The mom added: “The other emergency services team then started searching for the children. I was so out of it, I just remembered that they first got the other boy, and he was still breathing and moving his hand.
“After two or three hours, they found my boy, but it was too late for him.
“The ambulance didn’t even do mouth-to-mouth, nothing, because they said they didn’t have equipment. If the police divers were here on time, they could’ve saved our children.”
Police spokesperson Captain FC van Wyk previously reported that SAPS Western Cape Water Policing and Diving Services retrieved the bodies from the murky water.
However, following the mother’s claims, he confirmed that both boys were taken out of the dam by the community.
Van Wyk said: “Kindly be advised that both bodies were taken out by the community.

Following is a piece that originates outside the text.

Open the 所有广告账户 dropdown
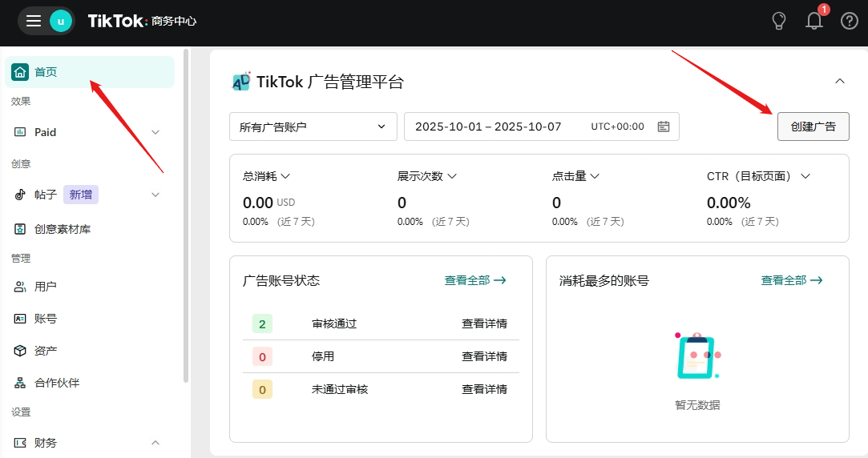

When SAPS divers arrived, both bodies were taken out of the dam already.
“Both were declared deceased and taken to the mortuary by two separate ambulances.”
Western Cape Department of Health and Wellness (WCDHC) spokesperson Shimoney Regter said that at this stage, EMS has not received a formal complaint from the mother.
Regter said: “EMS personnel assessed both children and found that they showed no signs of life at the time of assessment. The children were declared deceased on scene by qualified EMS personnel.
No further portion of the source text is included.